Bicyclist Neglect of the Law
Many bicyclists make it a point to follow the law exactly, but others may be ignorant of bicycle laws or may deliberately ignore them. In some locations, bicycles can function as pedestrians or as vehicles, depending on where they’re ridden; for example, they must comply with all motor vehicle laws when on the road, but may also be ridden on the sidewalk.

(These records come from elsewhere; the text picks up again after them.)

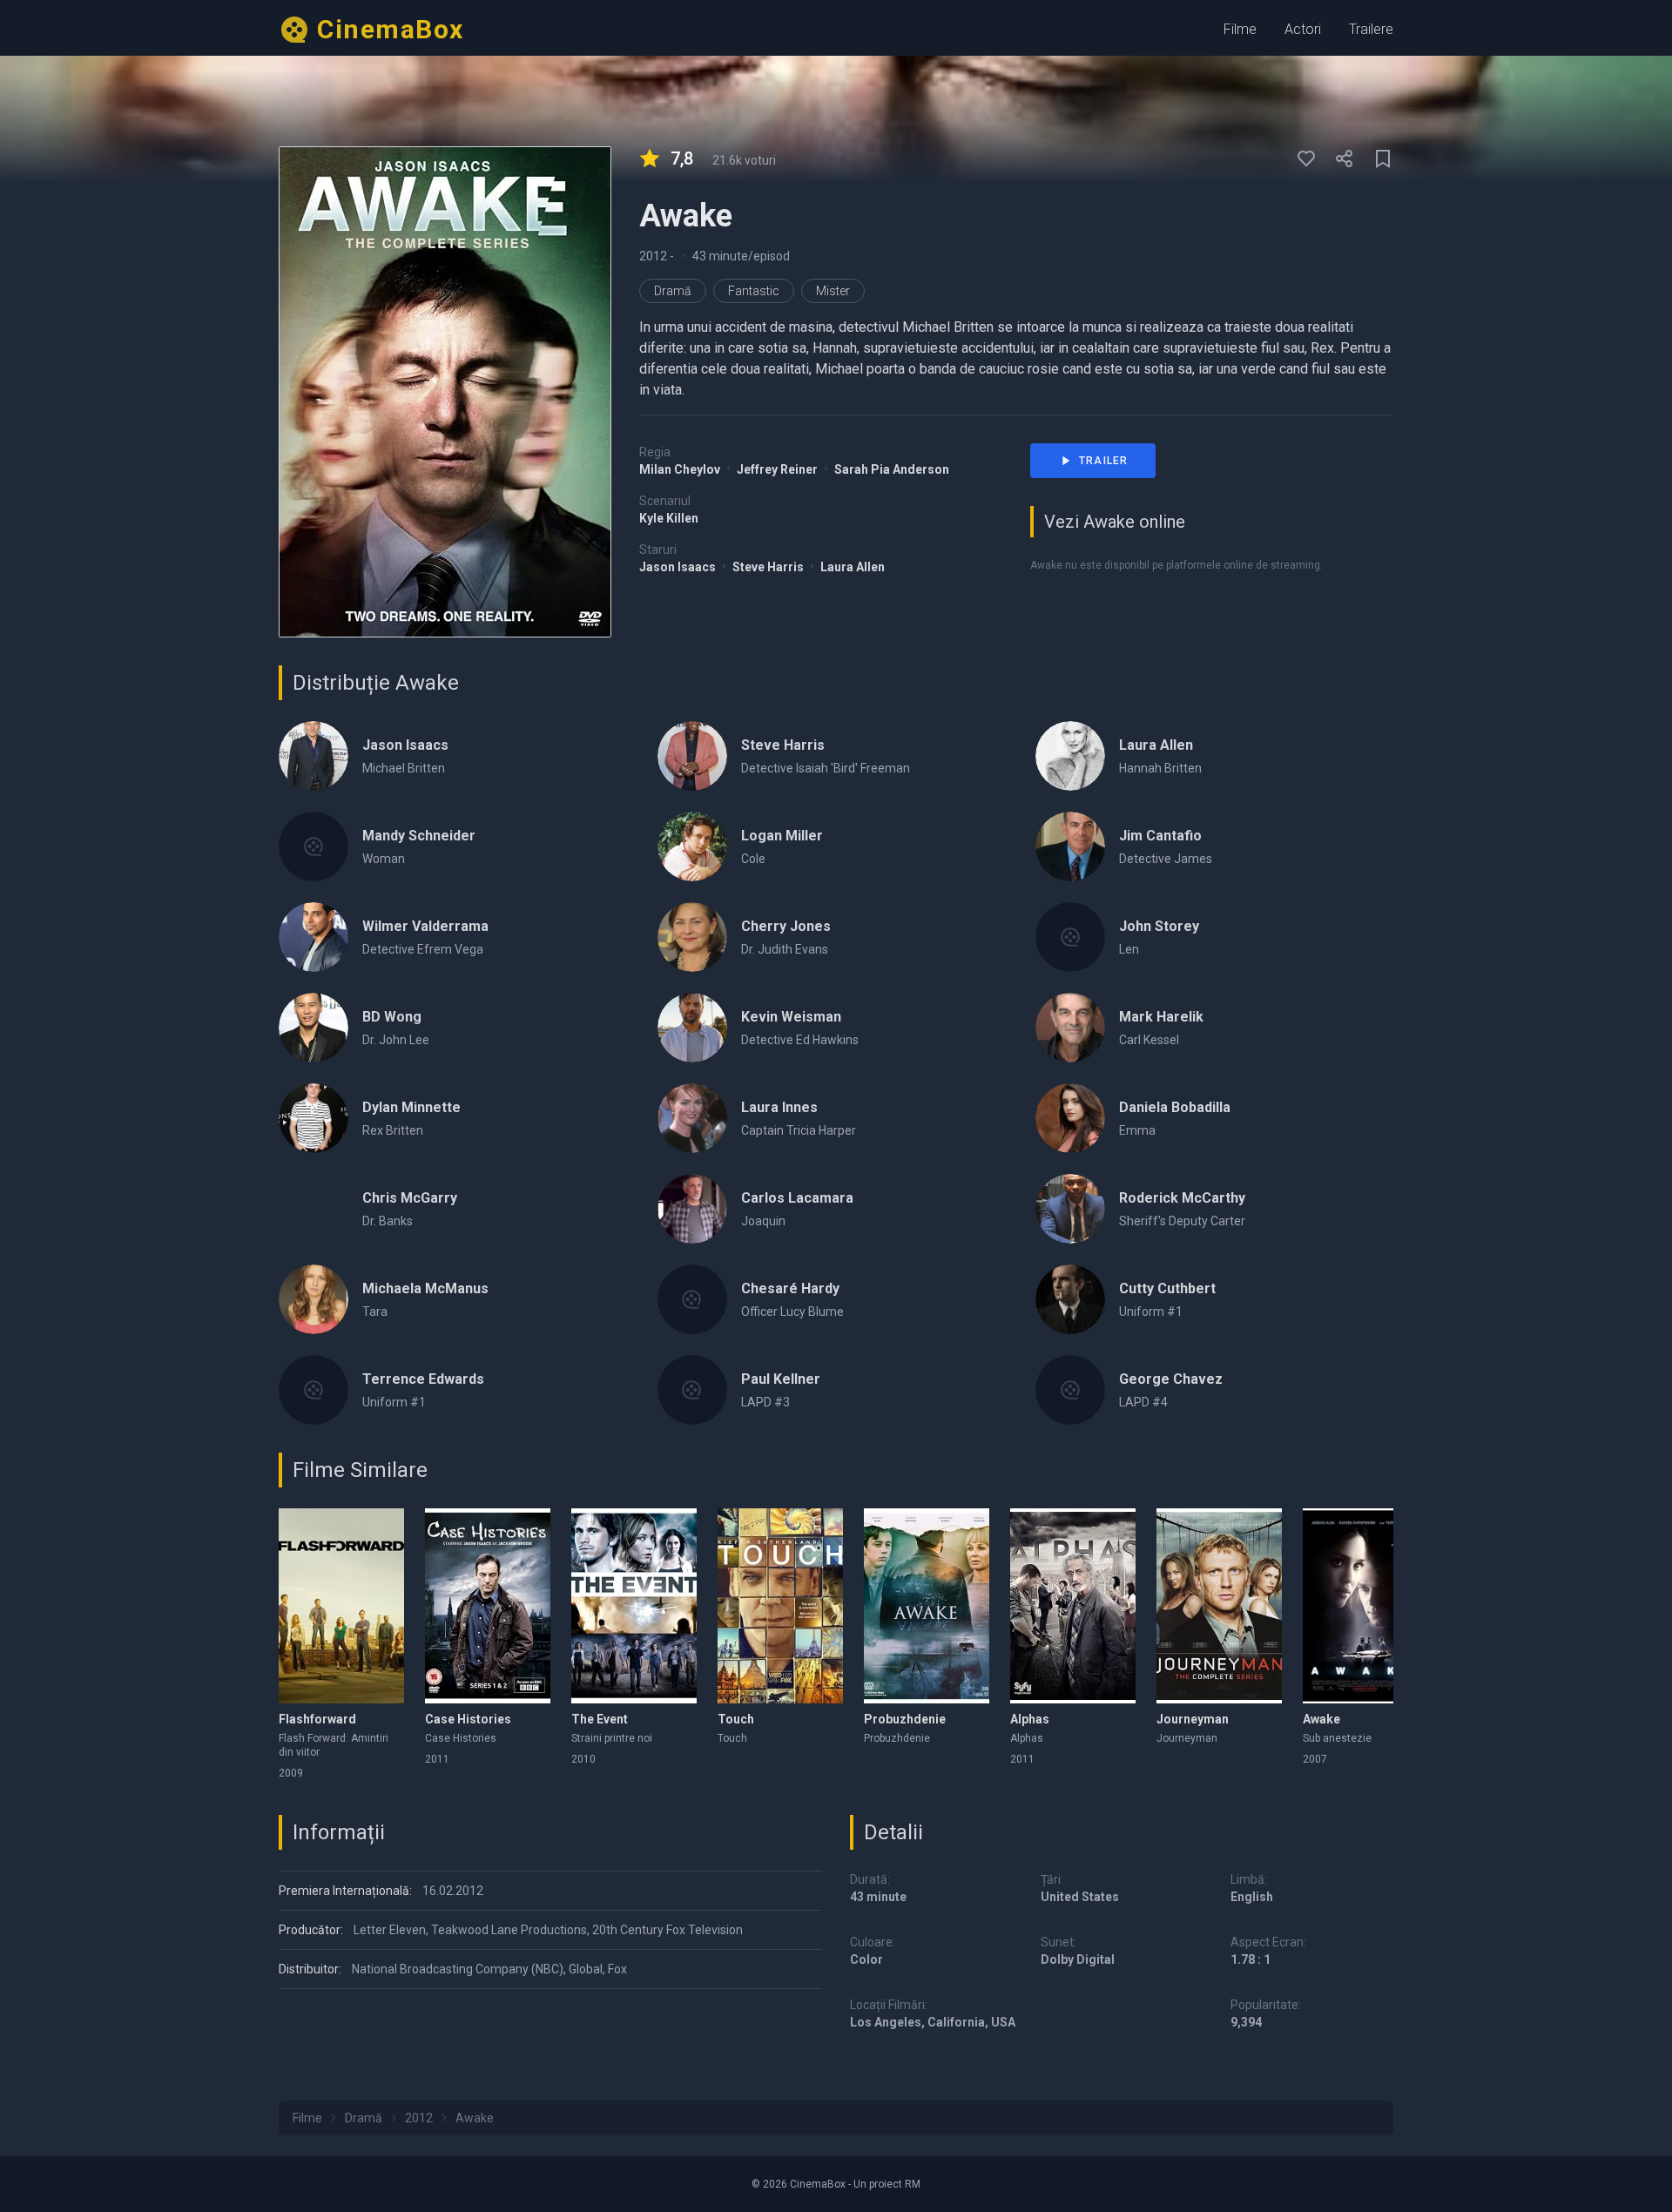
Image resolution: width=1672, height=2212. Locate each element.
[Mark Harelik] (1070, 1027)
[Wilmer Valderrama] (313, 937)
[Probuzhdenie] (926, 1605)
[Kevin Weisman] (692, 1027)
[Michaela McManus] (313, 1299)
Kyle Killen (668, 518)
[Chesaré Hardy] (692, 1299)
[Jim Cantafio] (1070, 846)
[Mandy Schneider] (313, 846)
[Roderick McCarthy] (1070, 1209)
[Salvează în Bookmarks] (1382, 158)
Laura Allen (852, 567)
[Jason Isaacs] (313, 756)
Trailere (1371, 29)
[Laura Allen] (1070, 756)
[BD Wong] (313, 1027)
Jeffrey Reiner (778, 469)
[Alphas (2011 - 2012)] (1073, 1605)
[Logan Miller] (692, 846)
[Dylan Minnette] (313, 1118)
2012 (654, 256)
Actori (1302, 29)
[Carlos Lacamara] (692, 1209)
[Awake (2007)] (1365, 1605)
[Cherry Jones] (692, 937)
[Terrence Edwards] (313, 1390)
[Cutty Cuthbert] (1070, 1299)
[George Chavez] (1070, 1390)
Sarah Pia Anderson (891, 469)
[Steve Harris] (692, 756)
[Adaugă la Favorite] (1306, 158)
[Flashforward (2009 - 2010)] (341, 1605)
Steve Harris (769, 567)
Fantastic (753, 291)
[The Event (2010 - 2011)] (634, 1605)
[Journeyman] (1219, 1605)
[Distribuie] (1344, 158)
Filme (1240, 29)
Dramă (672, 291)
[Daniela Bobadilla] (1070, 1118)
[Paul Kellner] (692, 1390)
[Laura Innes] (692, 1118)
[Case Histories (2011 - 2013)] (487, 1605)
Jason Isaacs (678, 567)
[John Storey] (1070, 937)
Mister (833, 291)
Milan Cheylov (681, 469)
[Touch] (780, 1605)
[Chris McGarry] (313, 1209)
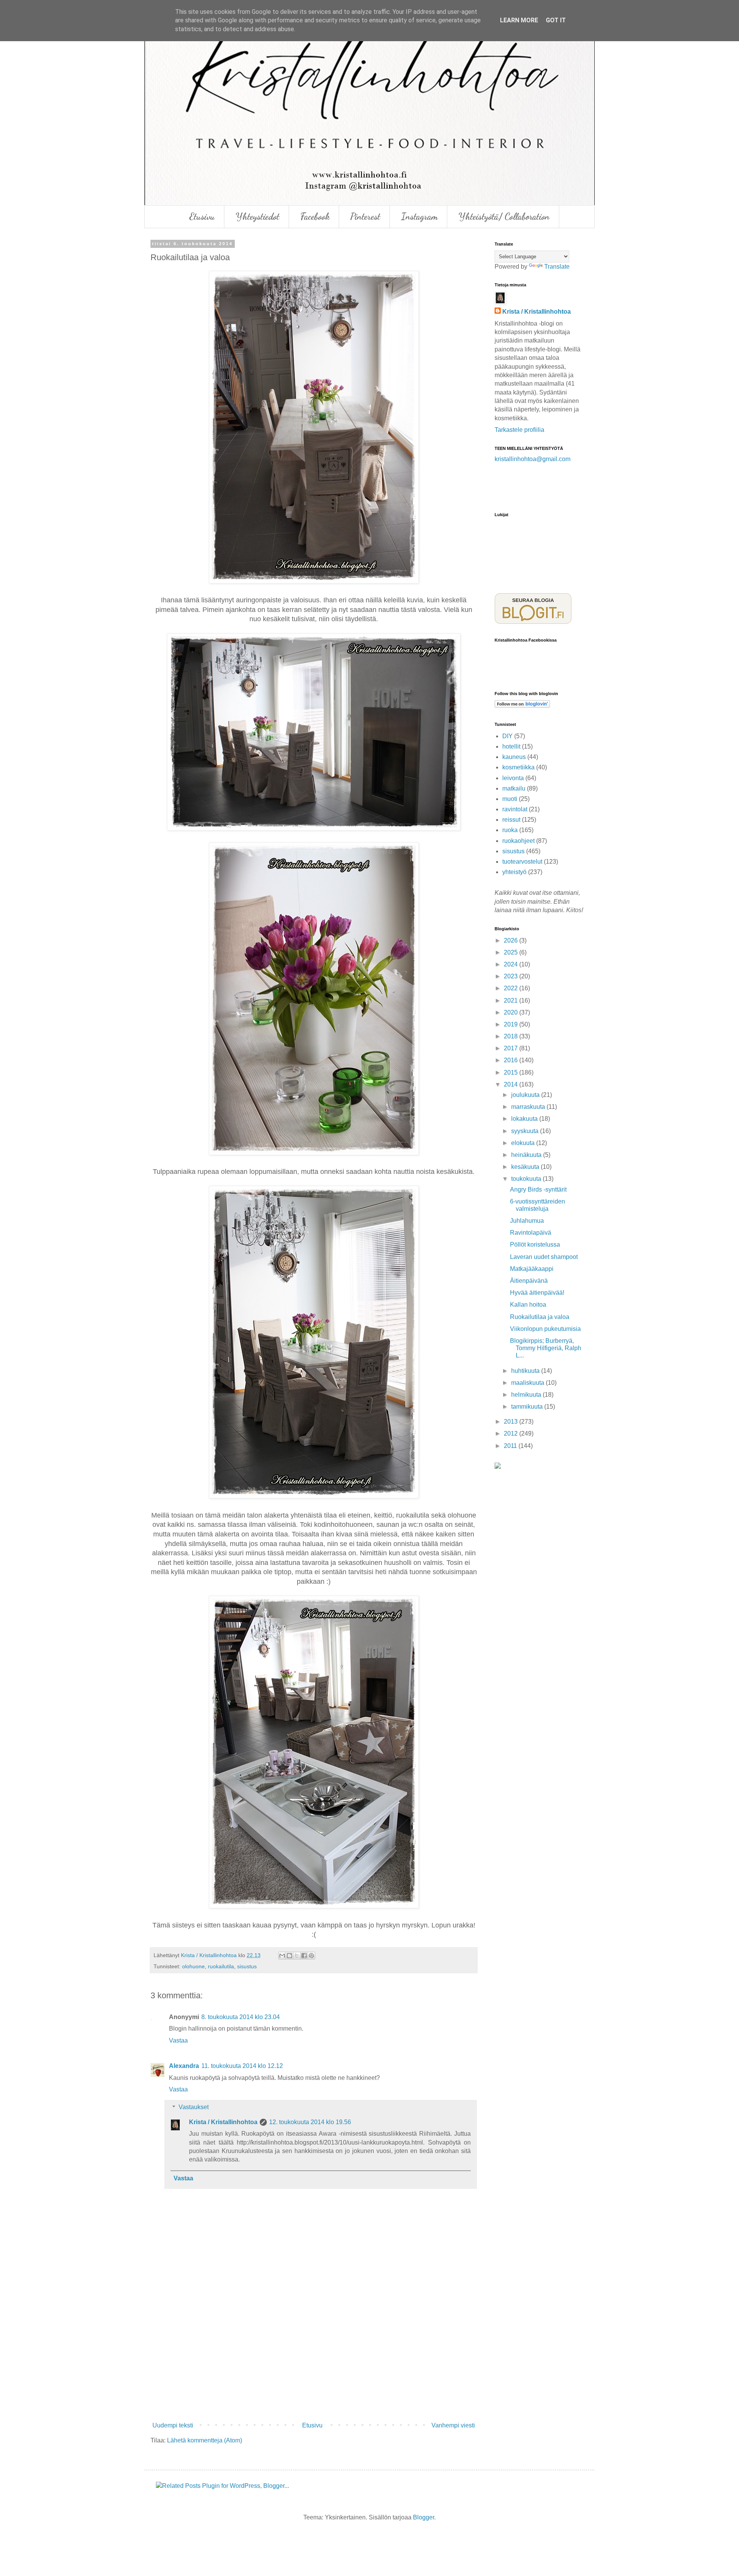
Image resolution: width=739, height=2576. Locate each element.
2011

Some bicyclists attempt to get the “best of both worlds” by riding on the road, but selectively ignoring traffic laws, such as running through red lights. Such deviations from legal order can result in a higher rate of accidents.
The Visibility Problem
Of course, visibility is also a problem. Bicycles are much smaller than motor vehicle counterparts, and most drivers are used to looking only for other full-sized vehicles on the road. Bicycles also don’t make much noise, making them harder to detect in blind spots. The problem is made worse by low-visibility conditions, such as a dark atmosphere or lingering fog.
Fortunately, this problem can be overcome with the installation of taillights and the wearing of bright clothing, among other changes.
Bicycles tend to be more fragile and crash-prone than motor vehicles in several respects. With two wheels instead of four, they have less inherent stability. There are no anti-lock brakes or advanced driver assistance systems. And safety features like airbags and seatbelts are totally lacking. All it takes is one sideswipe or one obstruction on the road to send a bike swerving out of control.
Riding a bike isn’t inherently dangerous, but it’s a riskier activity than, say, walking or driving a car in most circumstances. When riding a bicycle, always take extra precautions to protect yourself, such as wearing bright clothing, installing lights on your bike, following the law, and of course, wearing a helmet and other protective gear.